Pour cette fin d'année j'ai décidé d'aller dans une autre ville me promener. Une ville où seuls les inconnus peuvent me voir sans vraiment me connaître. Je me suis retrouvée au hasard des rues devant une église, majestueuse de blancheur, intacte en apparence, froide au toucher et silencieuse. J'ai toujours aimé aller dans ces endroits pour ressentir toute l'émotion laissée par ces gens qui viennent remercier, prier, pleurer, invoquer un « quelque chose » 

Cela faisait deux années que je n'avais pas pénétré dans un lieu aussi fort. Plein de touristes qui photographient des tombeaux, d'autres qui passent sans vraiment regarder ou encore ceux qui viennent allumer des cierges. Je me demande alors s'ils viennent réellement éclairer une âme ou seulement parce qu'ils trouvent ça joli à regarder !

Je me suis arrêtée devant une statue de Marie qui tend les mains vers les autres.

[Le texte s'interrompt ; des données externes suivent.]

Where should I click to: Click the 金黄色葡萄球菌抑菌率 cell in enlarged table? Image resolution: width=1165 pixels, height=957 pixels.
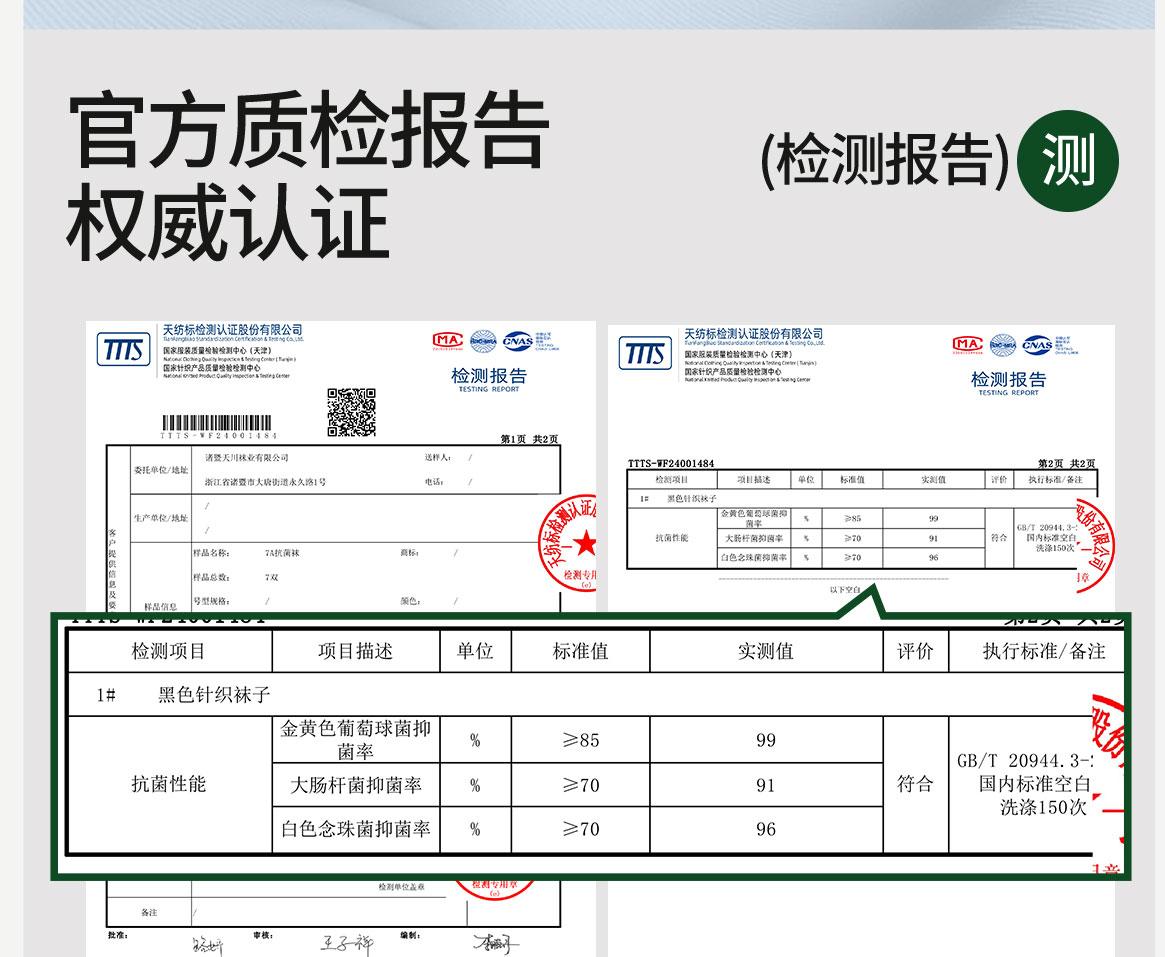pyautogui.click(x=356, y=740)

Je n'ai pas prié, je l'ai trop fait il y a deux ans et cela n'a servi à rien, à part me fâcher avec ce qu'il se passe tout là-haut.

Pourquoi moi ? Pourquoi lui ? Pourquoi à ce moment-là ? Où est- il allé ? Que dois-je comprendre ? Tant de questions qui ne cessent de me tourmenter en vain. 

J'ai pris un cierge, je l'ai allumé et je ne savais même pas pour qui. Je me suis assise au milieu de tous ces va-et-vient, dans une « bulle », indifférente au monde  de ces chuchotements forcés, en espérant peut-être quelque chose de « divin »... une force qui me pénètre, une chaleur qui réchauffe un peu mon cœur 

Et là, sans plus rien comprendre, les larmes sont arrivées, une douleur fulgurante m'a traversée et je n'ai plus rien contrôlé. Moi qui voulais être apaisée, le chaos était à nouveau en moi. Et je n'ai pas non plus senti la présence de cet homme à mes côtés... mon voisin ! 

Il me regardait depuis un moment puis il m'a prit la main, m'a guidée vers la sortie et m'a dit que je ressemblais à une madone italienne et que ma tristesse l'avait ému d'une manière que j'étais vraiment loin d'imaginer. Il m'a embrassée comme un père embrasserait sa fille et m'a dit de rentrer chez moi car « tant que les larmes et les doutes étaient là, le temps n'était pas encore à la prière... »

LETTRE 5 - LUI

Comme ils sont forts ces moments où l’on se retrouve face à soi-même ! Que cela soit dans une église, face à la mer, perdu dans une forêt, au beau milieu d’une rue bondée de personnes, dans les yeux d’un(e) autre.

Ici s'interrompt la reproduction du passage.